Talking of the BBC's unique news priorities, the second story for ITV News at the moment is 13,000 'needless' NHS deaths: 
Some 13,000 patients may have died needlessly at hospitals since 2005, a report by the NHS medical director released next week will say. Sir Bruce Keogh will expose failings in the 14 worst trusts in England.
This is the story which the Daily Telegraph is leading on: 
13,000 died needlessly at 14 worst NHS trusts
The needless deaths of thousands of NHS patients will be exposed in a report this week.
The NHS’s medical director will spell out the failings of 14 trusts in England, which between them have been responsible for up to 13,000 “excess deaths” since 2005.
Prof Sir Bruce Keogh will describe how each hospital let its patients down badly through poor care, medical errors and failures of management, and will show that the scandal of Stafford Hospital, where up to 1,200 patients died needlessly, was not a one-off.

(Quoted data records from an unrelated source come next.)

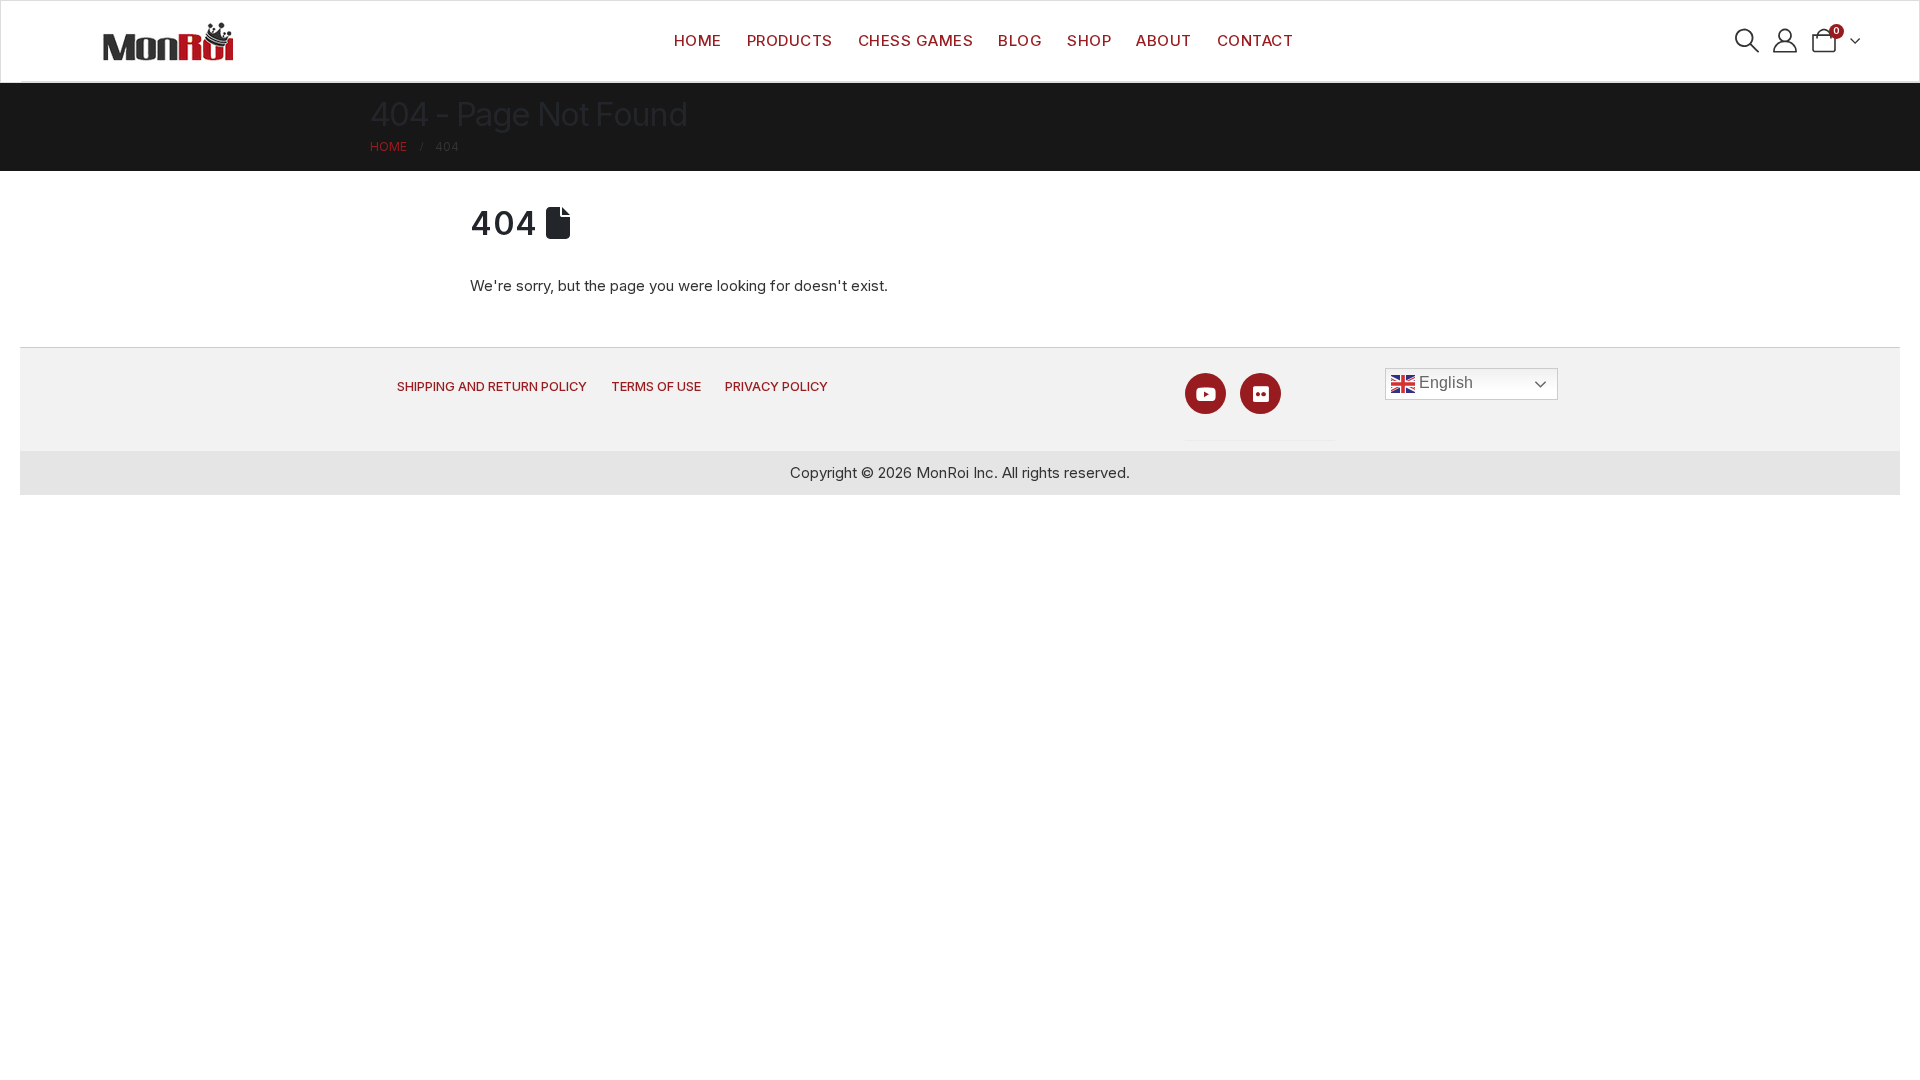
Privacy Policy (776, 386)
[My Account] (1785, 41)
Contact (1255, 40)
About (1164, 40)
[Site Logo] (168, 41)
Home (698, 40)
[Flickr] (1260, 393)
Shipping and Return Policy (492, 386)
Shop (1089, 40)
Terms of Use (656, 386)
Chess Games (916, 40)
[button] (1746, 41)
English (1444, 382)
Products (790, 40)
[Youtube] (1205, 393)
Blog (1020, 40)
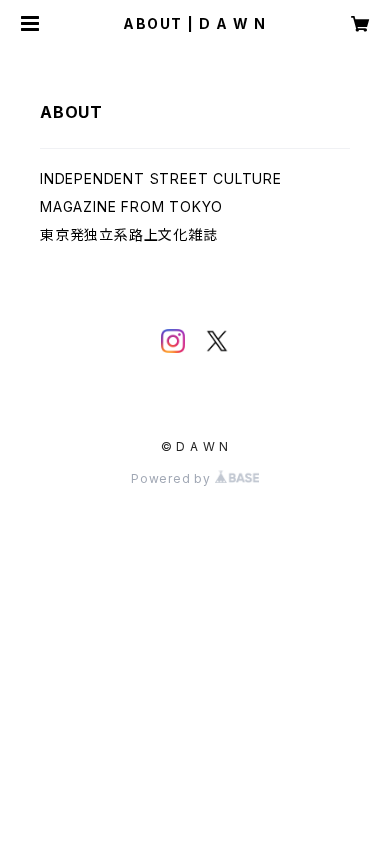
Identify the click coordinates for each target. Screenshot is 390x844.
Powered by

The report will also pile pressure on Labour over its handling of the NHS, with the Conservatives likely to seize on it to attack Andy Burnham, the shadow health secretary who was in charge of the NHS in England from June 2009 until May 2010. 
Sky News is also making it a main story:
The scandal of sub-standard care in parts of the NHS is set to deepen when a damning report is released in the coming days.

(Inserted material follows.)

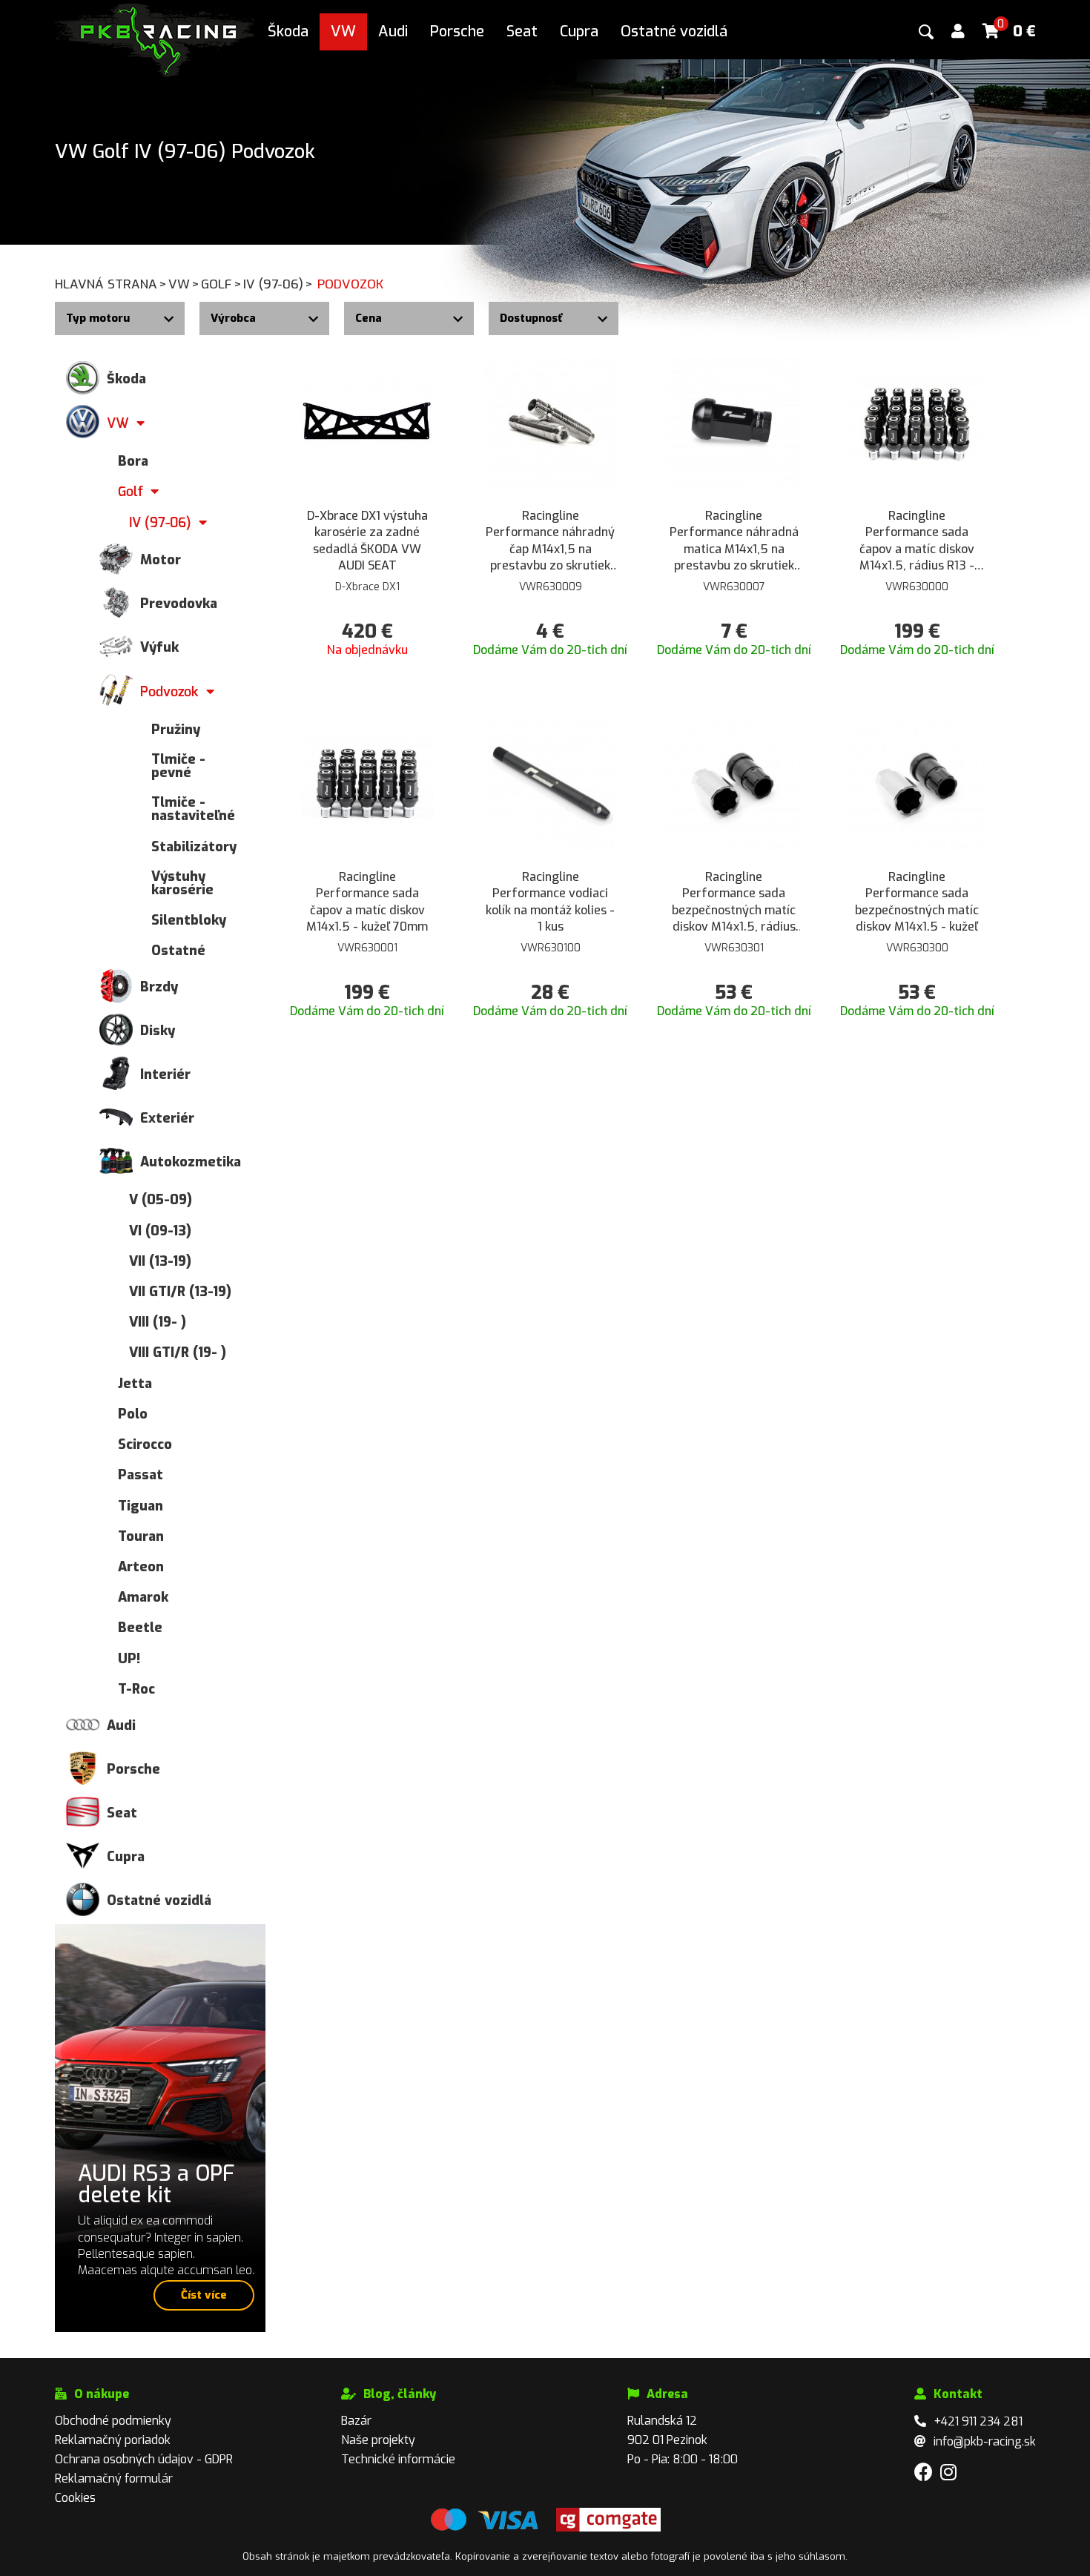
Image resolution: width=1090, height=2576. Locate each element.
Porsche (457, 32)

The Mail also considers it a story of importance for its readers:
Doomed to die by the NHS: Devastating report to reveal thousands dying needlessly as 21 hospitals probed in scandal that eclipses Mid Staffs horror
Look for it on the BBC's home page, however, and you will find nothing about this. Yes, nothing. Look for it on their Health page, and you will also find nothing. 

A story that matters to most members of the public doesn't seem an urgent priority for the BBC to report. 

The BBC doubtless will report it in time, but why isn't it reporting the story now? Is it its alleged pro-NHS bias coming through again?

Update 18.00: Amazingly, it's still not a story that's registering on the BBC News website's radar - though, as B-BBC's Alan notes, BBC website readers could just about see the story (if they squinted, and borrowed a neighbour's binoculars) late this afternoon in a link to the Daily Telegraph on the site's Elsewhere on the Web section. It really isn't good enough, is it?